Atlassian evolves Jira into an orchestration hub for developers and AI agents
Atlassian announced Jira updates including Jira Planner, Jira Coding Agent, and third-party agent integrations to position Jira as the control plane for a mixed workforce of developers and AI agents, addressing planning and coordination bottlenecks.
Atlassian Corp. today announced it is expanding Jira with updates that will help developers prepare, distribute and track work performed by artificial intelligence agents.
The company’s new Jira Planner helps turn incomplete project ideas into technical specifications, while its Jira Coding Agent and integrations with third-party agents transform work items into requests. With automation rules and an agentic engineering template, teams can design workflows where agents are assigned work as projects move through the platform.
The idea behind the updates is to position Jira as the place where developers go to organize and prepare, dovetailing with the agentic AI coding boom. Coding-agent adoption is already widespread, but Atlassian sees the resulting improvements beginning to plateau as planning and coordination become a bottleneck.
“We need a solution rather than a tool,” said Head of Engineering for DevAI Ming Wu. “We need a solution across the entire software development lifecycle journey to actually address different pain points.”
This is where Jira’s history becomes the connective tissue of software team progress and processes become strategically important. The company wants to become the control plane for a mixed workforce of developers and agents, whether those agents run locally, in the cloud or from third parties.
“The more we talk to our customers, based on our DevEx report and also DX survey, the more we look at data, the more we believe the customers need some holistic solution to pull those AI tools together and realize the gain — the return on investment — from their AI tool usage,” Wu said.
Even with the broad adoption of coding tools, the market is in a transition. Even as developers become more comfortable using an expanding range of AI tools, companies are struggling to find reliable, company-wide value.
The answer from Atlassian has been to broaden its audience and expand its tool capabilities. Instead of measuring success by how rapidly an agent produces code, Jira can help address delays caused by unclear requirements, missing project context, handoffs, environment setup, assignment, documentation, review and governance. Essentially, this is the “work that surrounds work.”
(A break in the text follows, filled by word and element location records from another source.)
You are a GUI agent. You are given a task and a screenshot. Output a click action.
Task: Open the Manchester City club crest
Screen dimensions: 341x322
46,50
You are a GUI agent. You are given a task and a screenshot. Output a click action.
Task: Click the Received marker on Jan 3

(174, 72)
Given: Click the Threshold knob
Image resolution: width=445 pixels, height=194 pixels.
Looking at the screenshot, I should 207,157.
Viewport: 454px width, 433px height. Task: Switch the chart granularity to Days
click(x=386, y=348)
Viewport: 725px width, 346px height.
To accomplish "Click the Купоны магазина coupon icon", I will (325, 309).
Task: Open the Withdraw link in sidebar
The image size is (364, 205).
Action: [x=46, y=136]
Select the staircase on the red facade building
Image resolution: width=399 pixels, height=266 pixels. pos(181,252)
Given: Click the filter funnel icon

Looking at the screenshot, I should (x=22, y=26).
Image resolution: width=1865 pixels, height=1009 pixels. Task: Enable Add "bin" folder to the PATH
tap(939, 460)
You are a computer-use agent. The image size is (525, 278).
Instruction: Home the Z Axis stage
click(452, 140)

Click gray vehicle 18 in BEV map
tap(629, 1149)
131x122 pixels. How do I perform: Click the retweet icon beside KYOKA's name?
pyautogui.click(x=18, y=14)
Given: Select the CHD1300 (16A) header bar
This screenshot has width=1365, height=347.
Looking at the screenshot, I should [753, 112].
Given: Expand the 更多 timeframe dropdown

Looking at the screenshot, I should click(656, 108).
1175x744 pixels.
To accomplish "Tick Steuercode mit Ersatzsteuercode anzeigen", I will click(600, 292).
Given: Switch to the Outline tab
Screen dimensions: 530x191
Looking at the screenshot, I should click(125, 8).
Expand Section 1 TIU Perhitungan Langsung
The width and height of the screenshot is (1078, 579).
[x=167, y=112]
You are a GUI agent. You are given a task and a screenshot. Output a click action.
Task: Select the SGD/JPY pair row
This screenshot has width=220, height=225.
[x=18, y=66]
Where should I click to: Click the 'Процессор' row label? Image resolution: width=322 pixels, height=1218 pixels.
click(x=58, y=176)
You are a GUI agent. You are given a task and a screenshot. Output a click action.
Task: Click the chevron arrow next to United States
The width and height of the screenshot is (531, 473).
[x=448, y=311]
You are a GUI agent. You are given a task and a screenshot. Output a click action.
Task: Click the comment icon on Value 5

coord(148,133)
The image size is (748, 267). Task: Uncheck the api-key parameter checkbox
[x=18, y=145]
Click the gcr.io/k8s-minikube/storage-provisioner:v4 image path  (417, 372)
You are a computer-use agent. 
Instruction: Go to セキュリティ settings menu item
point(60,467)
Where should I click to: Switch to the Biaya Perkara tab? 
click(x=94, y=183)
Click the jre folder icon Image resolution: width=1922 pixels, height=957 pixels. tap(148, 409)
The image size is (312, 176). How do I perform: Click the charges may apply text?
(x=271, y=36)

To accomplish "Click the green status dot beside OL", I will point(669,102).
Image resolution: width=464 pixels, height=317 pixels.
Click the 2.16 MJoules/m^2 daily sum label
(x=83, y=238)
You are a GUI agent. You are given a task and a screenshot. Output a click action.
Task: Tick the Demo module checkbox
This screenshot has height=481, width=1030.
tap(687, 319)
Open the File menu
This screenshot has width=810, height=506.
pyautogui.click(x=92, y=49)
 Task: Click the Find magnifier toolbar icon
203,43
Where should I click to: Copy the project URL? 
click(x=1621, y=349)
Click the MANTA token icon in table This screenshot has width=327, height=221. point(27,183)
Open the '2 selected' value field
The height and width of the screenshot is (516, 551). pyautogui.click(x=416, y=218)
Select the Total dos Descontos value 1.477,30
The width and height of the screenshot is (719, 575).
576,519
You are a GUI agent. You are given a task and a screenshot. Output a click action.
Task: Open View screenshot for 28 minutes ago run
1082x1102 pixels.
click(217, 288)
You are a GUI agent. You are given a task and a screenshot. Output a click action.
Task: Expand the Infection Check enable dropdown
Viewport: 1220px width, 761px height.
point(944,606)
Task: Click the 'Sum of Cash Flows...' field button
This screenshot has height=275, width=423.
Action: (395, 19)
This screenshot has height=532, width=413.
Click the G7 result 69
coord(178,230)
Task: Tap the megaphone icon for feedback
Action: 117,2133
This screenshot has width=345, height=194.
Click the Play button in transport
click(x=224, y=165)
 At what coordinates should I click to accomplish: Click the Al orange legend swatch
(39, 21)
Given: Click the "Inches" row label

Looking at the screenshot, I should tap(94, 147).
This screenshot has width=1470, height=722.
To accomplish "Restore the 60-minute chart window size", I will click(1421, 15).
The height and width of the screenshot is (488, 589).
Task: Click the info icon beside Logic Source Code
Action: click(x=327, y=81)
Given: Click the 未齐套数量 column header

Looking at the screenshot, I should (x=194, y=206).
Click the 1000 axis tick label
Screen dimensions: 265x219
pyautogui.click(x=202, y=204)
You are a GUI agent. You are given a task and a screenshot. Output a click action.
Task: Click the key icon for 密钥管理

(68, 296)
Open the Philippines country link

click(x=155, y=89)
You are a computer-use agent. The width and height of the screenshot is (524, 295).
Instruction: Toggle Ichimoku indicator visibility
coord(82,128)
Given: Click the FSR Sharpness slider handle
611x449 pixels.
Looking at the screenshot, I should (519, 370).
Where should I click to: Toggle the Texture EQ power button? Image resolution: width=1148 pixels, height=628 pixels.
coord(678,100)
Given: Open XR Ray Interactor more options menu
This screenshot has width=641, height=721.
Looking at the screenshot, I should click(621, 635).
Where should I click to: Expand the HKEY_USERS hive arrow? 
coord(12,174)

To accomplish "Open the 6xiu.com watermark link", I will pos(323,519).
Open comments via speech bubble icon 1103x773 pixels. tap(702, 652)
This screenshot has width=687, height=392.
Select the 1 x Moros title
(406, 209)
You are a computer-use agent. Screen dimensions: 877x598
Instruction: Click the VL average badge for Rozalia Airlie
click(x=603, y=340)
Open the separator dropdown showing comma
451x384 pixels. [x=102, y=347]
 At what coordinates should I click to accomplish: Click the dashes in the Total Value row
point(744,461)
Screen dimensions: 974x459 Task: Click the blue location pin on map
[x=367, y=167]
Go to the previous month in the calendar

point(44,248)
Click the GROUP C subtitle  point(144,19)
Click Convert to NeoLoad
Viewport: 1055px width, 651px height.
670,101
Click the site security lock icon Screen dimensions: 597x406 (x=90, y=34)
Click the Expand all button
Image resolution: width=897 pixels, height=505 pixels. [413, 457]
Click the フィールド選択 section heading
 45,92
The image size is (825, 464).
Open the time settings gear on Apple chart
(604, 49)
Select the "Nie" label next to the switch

Industry research has shown that even as frontier models get smarter and faster, submissions from AI agents are accepted less frequently than human-authored ones and tend to be structurally simpler. According to a study by researchers at Queen’s University Kingston in Canada, a review of 61,000 repositories and 47,000 developers found that AI agents aren’t even second-class citizens; they’re closer to a carefully tended third-class. AI agents may produce a great deal of code quickly, but the quality is considered extremely low.
Getting agents to do good work requires giving them a way to coordinate, collaborate and augment human developers, who do the higher-quality work. However, if humans spend all their time orchestrating, managing and fine-tuning agents for small, laborious and boring tasks, they’re not doing their own high-quality work.
To help with that, Jira is adding a way to easily launch a ticketing board system that allows agents to enter into the collaborative flow called the Agentic Engineering Template. It’s for more advanced adopters who want Jira workflows to work alongside agents.
“It helps you to set up the Jira board where columns have a state,” Wu said. “When you move the issue from one column to the other, agents are automatically assigned, so there’s a certain level of more detailed, nuanced automation in that feature.”
Jira Coding Agent handles most bounded work in the cloud, meaning developers don’t need to use a coding editor to trigger it. It can act directly from Jira, but it’s not a complete or direct replacement for hands-on development. It exists so developers can delegate tasks they’d rather get out of the way without interrupting their current work.
The company also announced that work can be assigned to any coding agent. This means developers can still use their favorite agentic environment for issuing requests, including Claude, Codex, Cursor, or GitHub Copilot, directly from Jira. The work stays grounded in Jira’s knowledge and history and the project’s path, and it feeds critical information to the agent so it can get the job done.
“You want to bring the true value rather than boosting usage itself,” Wu said. “[Boosting] usage itself is superficial, really. You want the customer getting good value for their money spent.”